Far from perfect, but the thing had been beaten. So far. Downstate the state police were rumored to be warning all citizens to stay out of any part of the U.P. because of the fires, and at least one toll attendant at the big bridge had been warning tourists away from anywhere in the eastern U.P.

Governor Lorelei Timms looked at him. “Do you know that local people are doing laundry for firefighters?” She shook her head. “This place …,” she said. “These people …” Her eyes were clearly tearing up, and she was unable to finish.

Suddenly she stiffened. “You’re
sure
you don’t know anything about those billboards all around the state?”

“Heard about them. Even saw one.”

“I bet you have,” she said with a taut jaw. She squeezed his arm. “Okay, let’s get our butts back to work, big boy.”

They stepped out of the room to be greeted by a growing gathering of Red Cross workers and citizens and firefighters, and she began to mingle, which she did with such ease and with such genuine feeling, it was hard to understand how anyone like Lori had ever ended up in the damn swamp of state politics.
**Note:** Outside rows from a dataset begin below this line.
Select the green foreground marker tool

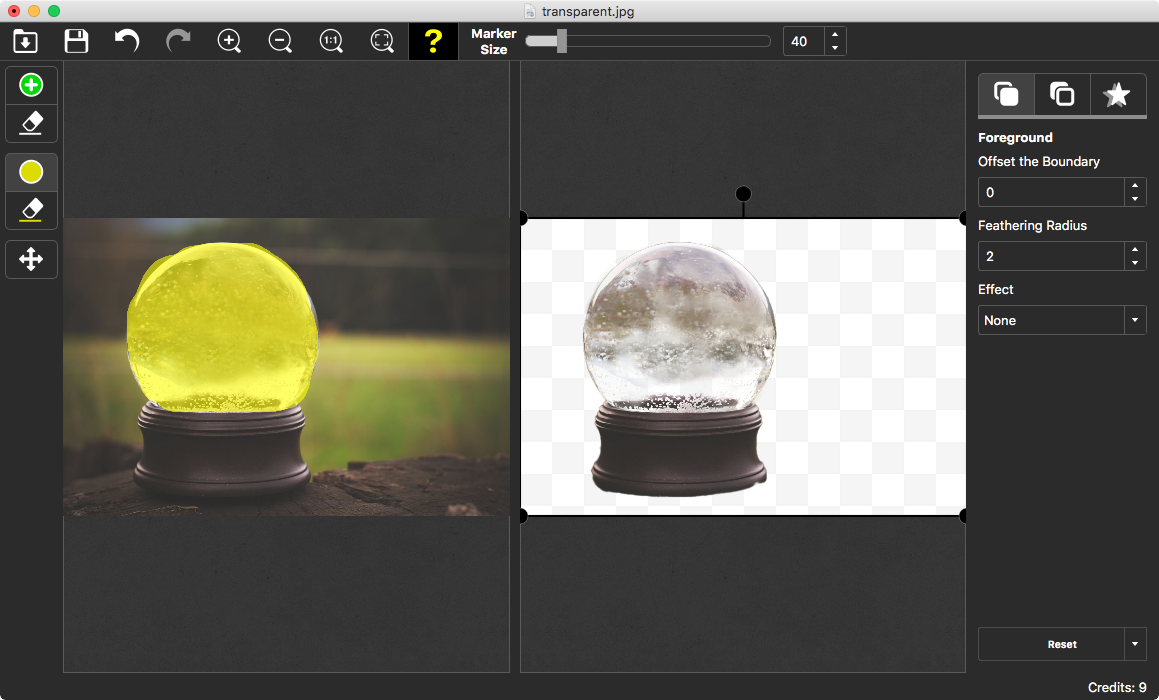point(31,84)
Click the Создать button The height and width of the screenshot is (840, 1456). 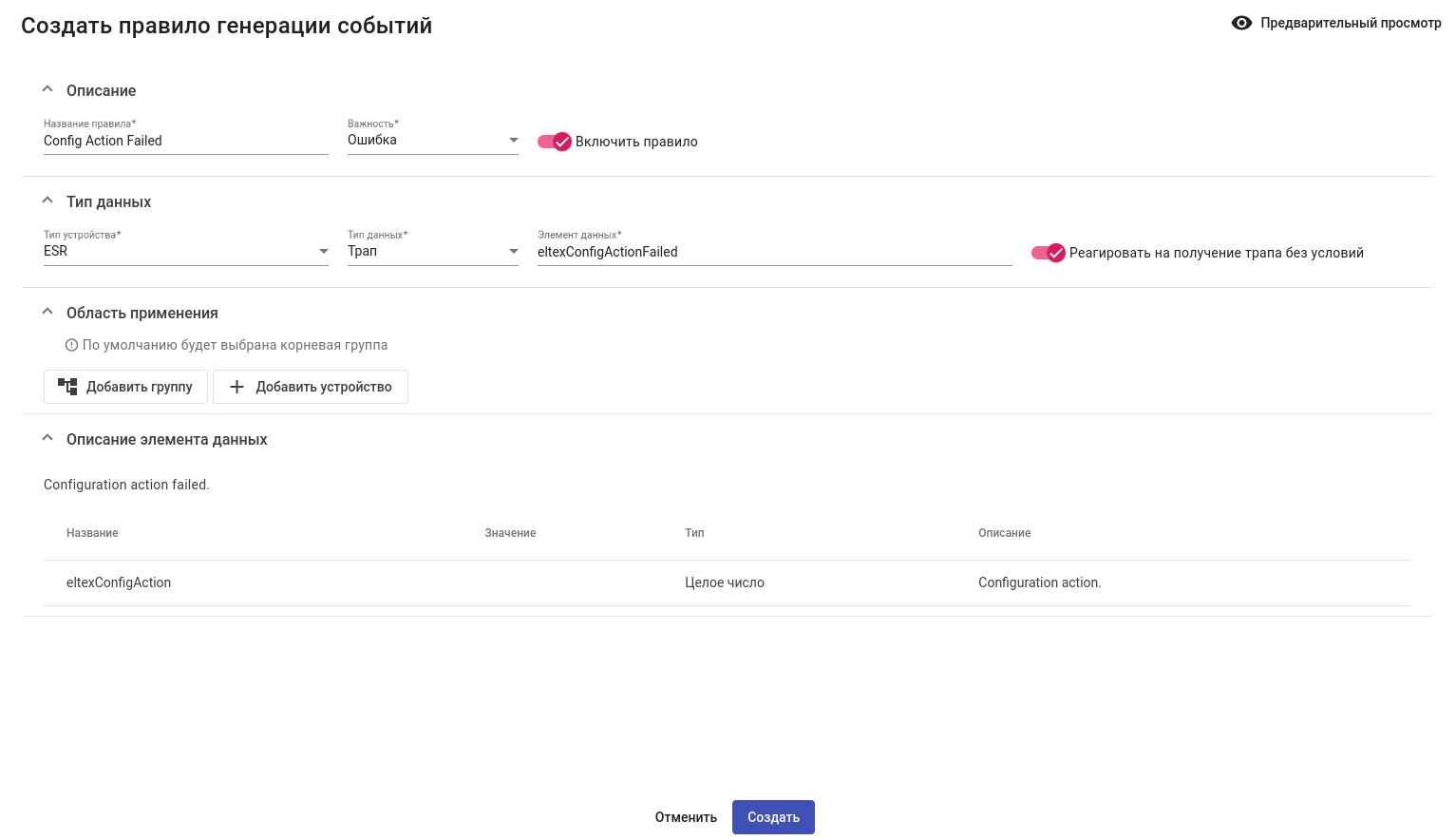coord(773,817)
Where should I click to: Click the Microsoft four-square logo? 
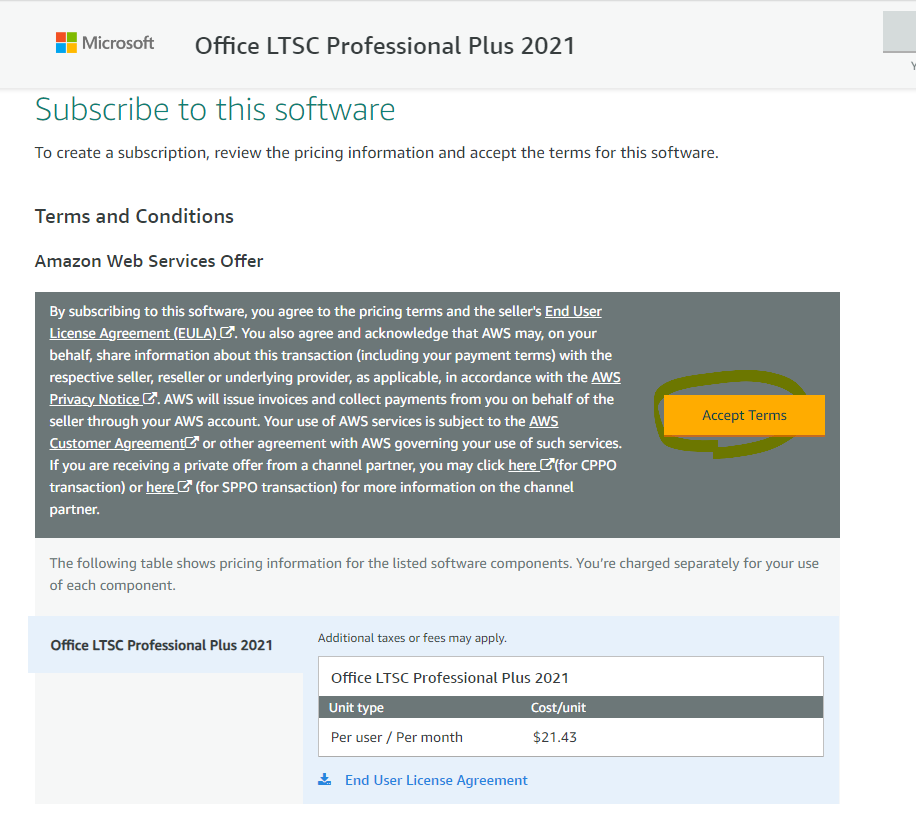(68, 42)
The state didn’t deserve her, and she sure as hell deserved better from the entire state.

Brownmine walked over to him. “Good lady, eh?”

Service said. “For a politician.”

“You want to ride the circuit with me today?” the incident commander asked.

“You da boss. Something up?”

“Flying over a fire with the governor and dancing the edge are different things. I like knowing from close-up what I think I’m seeing from above. Make sense?”

“Absolutely.”

“There’s still a lot of burning over in the Two-Hearted Headwaters, and I want to hike in that way and see what I can see,” the incident commander said.